Yeah, I'm not sure about that unavailable at almost any price part. If you could put in an order for a million tons of steel you would get on the steel manufacturers order list, which is what I was thinking about when I mentioned almost any price. But it sounds like they have been working through their existing material for decades and are only now running out. The material may have last been produced a long time ago so the quantities they need are very small. That 50 tons of scrap may last them for another decade or two.


You would not be able to throw it in a ‘smelter’ and have it maintain its chemistry - smelters are huge mass production shops. A foundry could do this without problem. They exist to do small, chemically precise runs.


Ah, thank you. I didn't know what the difference was between a smelter and a foundry.


A few year ago, someone posted about designing a new stainless steel for ¿knives? Something about copying the properties of some well known iron alloy to a stainless version. IIRC you should add some chrome to make it stainless and vanadium to make it hard, and then some long explanation about the carbon content so there is not a lot of ¿chrome carbide? inside the steel. He hired a specialized foundry to make a small batch with very precise composition. It was very interesting but very above my metallurgy knowledge, so I don't' remember the details.

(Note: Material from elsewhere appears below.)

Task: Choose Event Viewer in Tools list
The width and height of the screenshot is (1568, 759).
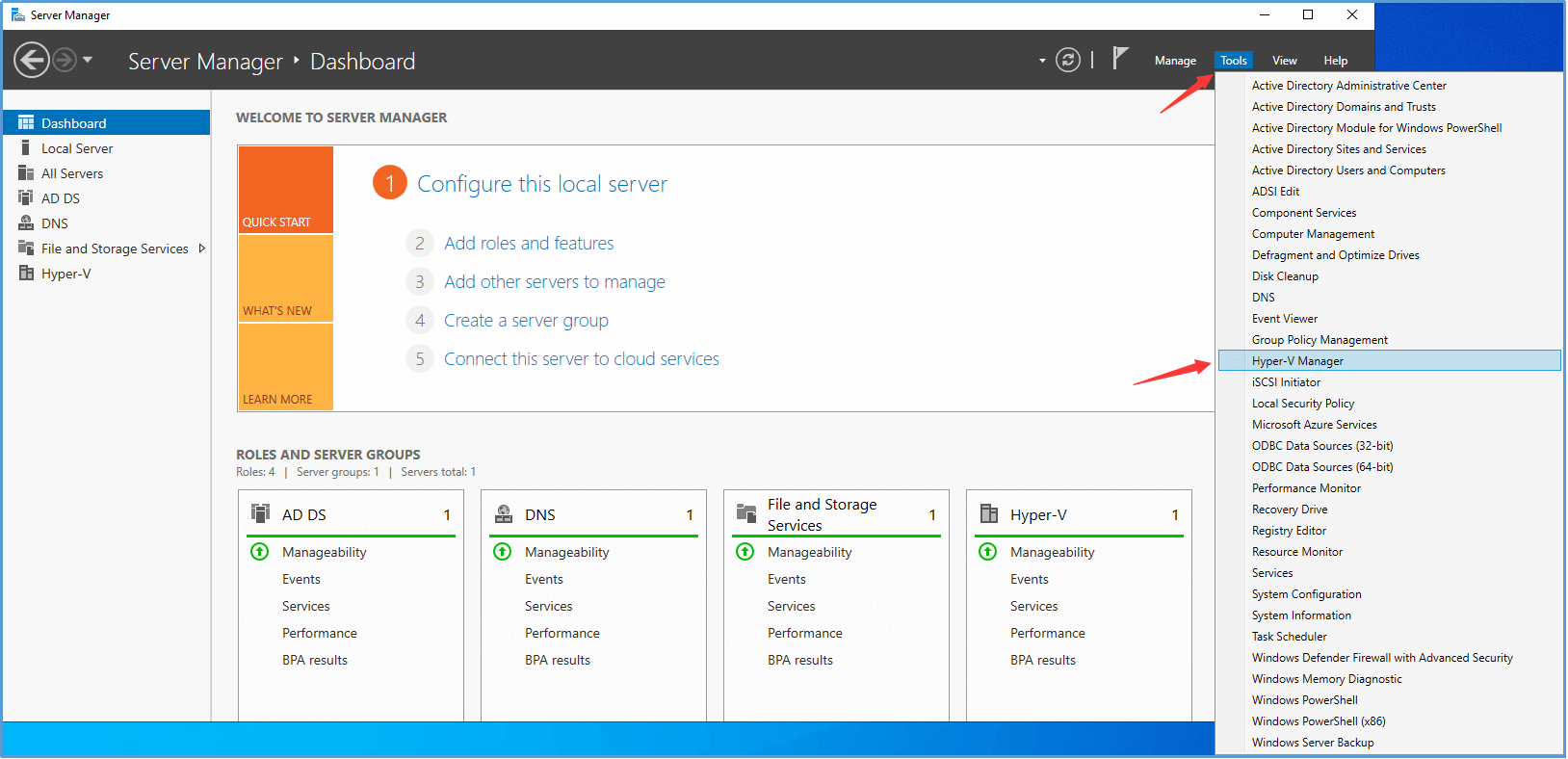Action: 1284,319
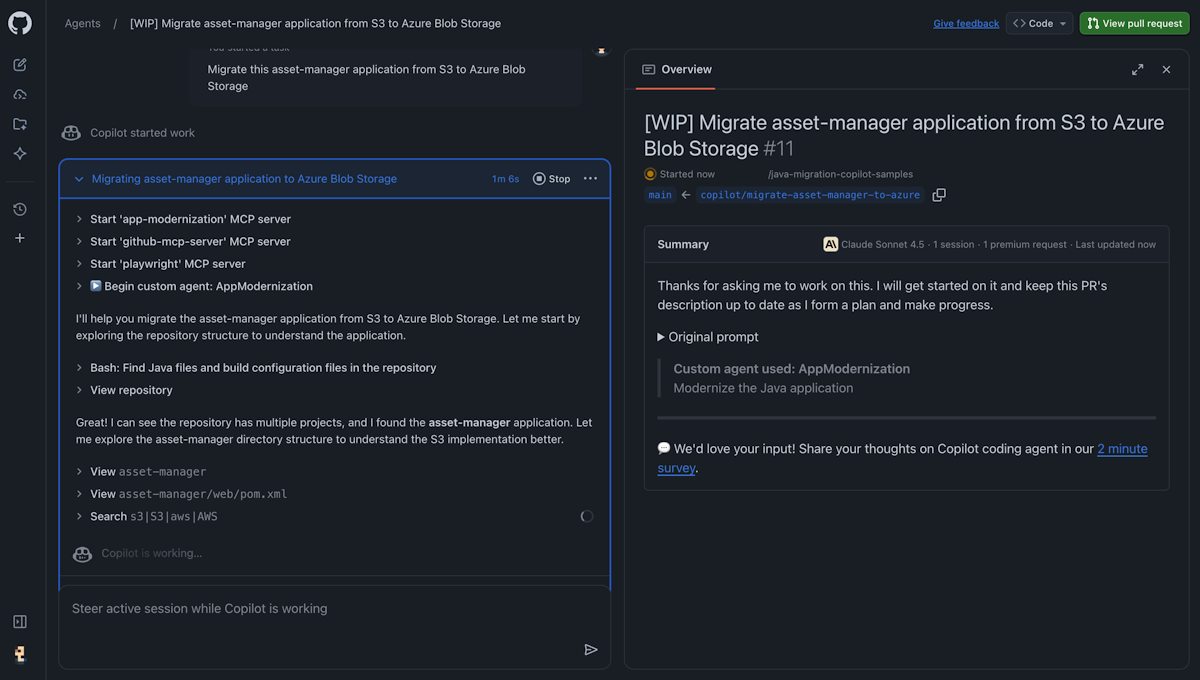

And sadly I can't find the link now.


I believe it was this post? If not I'm curious about it if you remember. The link and discussion here was a fascinating look into another world for me.

https://news.ycombinator.com/item?id=29696120 https://knifesteelnerds.com/2021/03/25/cpm-magnacut/


It was that post. Thanks.


Wow, that is very interesting and informative. I had not realized that.


Plus revenue from selling carbon credits. I don't know the value of that.